I think the point is...they didn't know, and probably still don't that they are even involved in risk management. It's a funny old game, you'd think that if you left your energy contracts consideration up to a certain point each year you were actually never exposed to risk- you were just picking the lowest cost supplier on the day you considered each time?

I suppose you can't blame anyone for thinking that.
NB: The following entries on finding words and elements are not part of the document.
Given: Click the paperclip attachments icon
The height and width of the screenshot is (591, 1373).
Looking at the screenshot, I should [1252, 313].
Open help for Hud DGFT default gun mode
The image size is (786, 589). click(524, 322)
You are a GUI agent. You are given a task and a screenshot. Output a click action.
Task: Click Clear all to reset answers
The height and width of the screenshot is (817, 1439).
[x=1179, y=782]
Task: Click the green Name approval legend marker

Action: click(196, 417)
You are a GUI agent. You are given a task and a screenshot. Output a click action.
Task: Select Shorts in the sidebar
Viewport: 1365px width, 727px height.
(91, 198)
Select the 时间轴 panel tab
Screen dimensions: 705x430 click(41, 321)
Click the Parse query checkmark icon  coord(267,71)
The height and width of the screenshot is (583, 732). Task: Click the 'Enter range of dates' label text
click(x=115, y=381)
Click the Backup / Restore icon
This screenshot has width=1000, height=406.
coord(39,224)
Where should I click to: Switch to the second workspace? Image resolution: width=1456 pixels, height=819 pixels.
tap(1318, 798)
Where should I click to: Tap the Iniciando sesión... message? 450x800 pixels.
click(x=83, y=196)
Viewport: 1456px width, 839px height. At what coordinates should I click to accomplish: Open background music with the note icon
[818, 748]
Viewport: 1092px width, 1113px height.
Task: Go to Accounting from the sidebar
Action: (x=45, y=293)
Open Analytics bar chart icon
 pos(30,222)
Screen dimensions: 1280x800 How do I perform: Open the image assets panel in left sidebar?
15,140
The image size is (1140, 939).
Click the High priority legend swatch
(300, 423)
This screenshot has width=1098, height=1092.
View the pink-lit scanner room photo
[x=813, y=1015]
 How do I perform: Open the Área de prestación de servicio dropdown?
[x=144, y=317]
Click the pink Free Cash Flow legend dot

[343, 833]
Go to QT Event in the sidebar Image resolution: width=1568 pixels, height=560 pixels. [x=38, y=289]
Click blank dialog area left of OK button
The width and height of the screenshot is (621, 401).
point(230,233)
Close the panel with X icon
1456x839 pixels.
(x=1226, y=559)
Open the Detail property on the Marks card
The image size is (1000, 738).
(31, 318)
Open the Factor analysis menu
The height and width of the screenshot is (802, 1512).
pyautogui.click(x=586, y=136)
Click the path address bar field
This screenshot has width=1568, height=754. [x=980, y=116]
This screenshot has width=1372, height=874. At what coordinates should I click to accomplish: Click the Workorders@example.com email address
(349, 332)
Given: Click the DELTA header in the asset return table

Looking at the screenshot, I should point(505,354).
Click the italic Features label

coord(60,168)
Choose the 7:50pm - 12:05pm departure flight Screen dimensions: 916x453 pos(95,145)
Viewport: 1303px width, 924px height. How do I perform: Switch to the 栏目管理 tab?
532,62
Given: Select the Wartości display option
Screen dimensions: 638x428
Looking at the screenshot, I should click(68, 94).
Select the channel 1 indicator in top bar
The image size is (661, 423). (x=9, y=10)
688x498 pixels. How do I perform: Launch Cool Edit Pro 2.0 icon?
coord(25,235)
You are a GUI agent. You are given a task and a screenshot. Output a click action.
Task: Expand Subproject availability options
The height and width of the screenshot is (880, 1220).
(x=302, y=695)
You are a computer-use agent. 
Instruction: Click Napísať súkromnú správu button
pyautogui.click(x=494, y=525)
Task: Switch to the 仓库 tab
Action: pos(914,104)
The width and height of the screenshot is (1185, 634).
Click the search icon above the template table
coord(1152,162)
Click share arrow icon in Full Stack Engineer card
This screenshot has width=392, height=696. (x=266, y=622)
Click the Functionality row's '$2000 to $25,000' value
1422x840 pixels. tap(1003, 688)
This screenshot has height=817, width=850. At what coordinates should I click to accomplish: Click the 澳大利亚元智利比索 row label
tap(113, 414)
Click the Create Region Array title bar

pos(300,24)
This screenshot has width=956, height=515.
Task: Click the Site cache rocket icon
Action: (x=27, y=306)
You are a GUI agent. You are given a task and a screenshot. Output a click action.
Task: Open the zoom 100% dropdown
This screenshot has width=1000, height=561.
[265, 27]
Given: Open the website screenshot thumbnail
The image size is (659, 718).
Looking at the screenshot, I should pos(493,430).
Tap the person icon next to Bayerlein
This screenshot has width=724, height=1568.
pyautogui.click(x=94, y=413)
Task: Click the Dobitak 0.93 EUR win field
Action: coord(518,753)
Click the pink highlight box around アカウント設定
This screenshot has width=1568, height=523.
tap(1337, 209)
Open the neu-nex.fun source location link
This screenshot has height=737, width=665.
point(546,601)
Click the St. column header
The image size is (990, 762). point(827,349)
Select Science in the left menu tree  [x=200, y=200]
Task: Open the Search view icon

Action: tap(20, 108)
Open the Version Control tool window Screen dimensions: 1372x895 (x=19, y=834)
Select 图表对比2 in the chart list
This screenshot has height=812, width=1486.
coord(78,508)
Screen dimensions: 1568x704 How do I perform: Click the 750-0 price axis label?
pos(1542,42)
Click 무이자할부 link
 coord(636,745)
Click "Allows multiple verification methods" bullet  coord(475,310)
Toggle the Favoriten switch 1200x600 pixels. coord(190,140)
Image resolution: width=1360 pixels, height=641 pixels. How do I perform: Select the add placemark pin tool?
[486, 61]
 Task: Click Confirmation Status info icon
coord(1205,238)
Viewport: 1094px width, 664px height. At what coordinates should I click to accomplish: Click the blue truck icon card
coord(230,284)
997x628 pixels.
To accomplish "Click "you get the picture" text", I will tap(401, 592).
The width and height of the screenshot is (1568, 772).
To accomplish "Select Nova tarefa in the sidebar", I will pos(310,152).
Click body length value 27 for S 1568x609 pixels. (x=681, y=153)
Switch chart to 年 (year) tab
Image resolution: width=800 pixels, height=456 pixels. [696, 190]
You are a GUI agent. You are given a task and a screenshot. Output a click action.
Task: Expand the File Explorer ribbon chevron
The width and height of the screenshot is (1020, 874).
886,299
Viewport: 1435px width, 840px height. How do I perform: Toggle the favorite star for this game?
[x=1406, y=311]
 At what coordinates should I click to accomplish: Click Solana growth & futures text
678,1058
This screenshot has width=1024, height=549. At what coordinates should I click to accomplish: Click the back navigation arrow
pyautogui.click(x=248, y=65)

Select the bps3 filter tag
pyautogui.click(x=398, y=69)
After all, these people are likely to be receiving a dozen calls a week from energy 'brokers' who claim to be able to "save them money for FREE".

Anyhow, any business looking for the lowest cost energy and only that is exposing itself to a lot of risk; after all how can you possibly pick the lowest cost day out of 250 every single year without exposing your business to a lot of volatility....& how do you know that a day with more favourable conditions won't come along later?

I think the scape-goat is normally "well no-one has a crystal ball" but if I'm honest that's a complete cop-out. Gambling and informed, well managed, risk navigation, are two very different animals.

Businesses need to start looking at the energy markets differently. Setting clear risk policies, objectives, and strategies in advance of deployment and executing these flawlessly without emotion.

A wise man once said...the markets can remain irrational for longer than you can remain solvent.

Don't leave it up to chance, your gambling.